- _Provided passage_
It came with a unanimous approval Monday as commissioners gave the go ahead to keep official City hours Monday through Thursday from 7:30 a.m. until 6 p.m.  The move came as Deputy City Clerk Alan Henderson delivered a report to the commission that the four-day work week instituted last year has resulted in a measurable savings.

Last year, commissioners voted 4-1 to move the city from a standard Monday through Friday work week to a four-day schedule in an effort to save money.

With about three-quarters of the year under the new schedule, Henderson said the City had saved nearly $18,000 in utility costs alone.  Also saved was an estimated 1,188 gallons of fuel.

Although he originally opposed the four-day work week, Vice-Mayor Ben Boukari, Jr. went along Monday with a motion from Commissioner Robert Wilford to continue the hours.

“I was somebody who voted against this last year and have not heard much citizen complaints about the hours,” Boukari said.  “I am aware of those, who have been in contact through utilities and other places, that have seen a benefit to our citizens and residents with the times being later and earlier to be able to serve our citizens.”

- _Source information_

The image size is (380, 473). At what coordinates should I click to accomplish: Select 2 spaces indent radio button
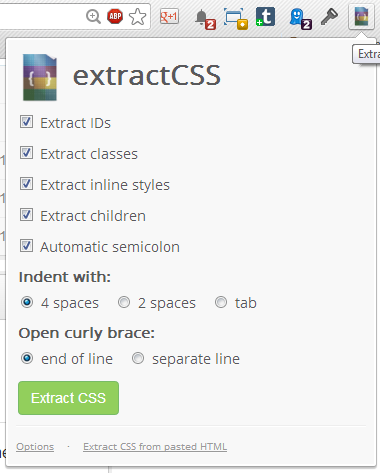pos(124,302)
...
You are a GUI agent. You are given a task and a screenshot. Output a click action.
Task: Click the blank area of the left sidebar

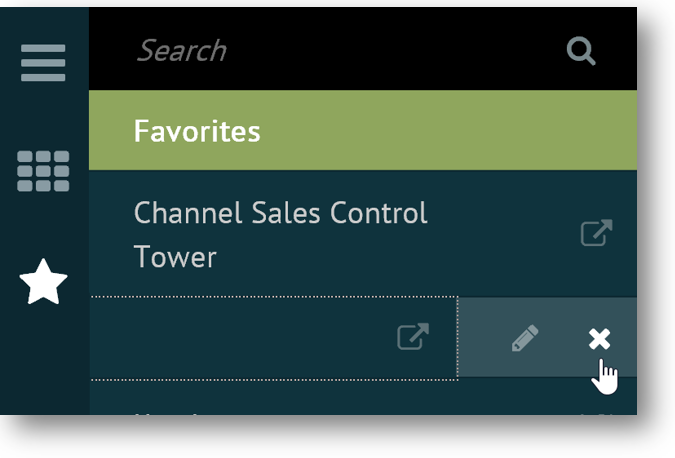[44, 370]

- _What you will do_
Answer these from the passage on the city's four-day work week.
(a) What official City hours did commissioners approve keeping?
(b) By what vote did commissioners adopt the four-day schedule last year?
(c) How much did Henderson say the City had saved in utility costs?

- _Reply_
(a) Monday through Thursday, 7:30 a.m. until 6 p.m.
(b) 4-1
(c) Nearly $18,000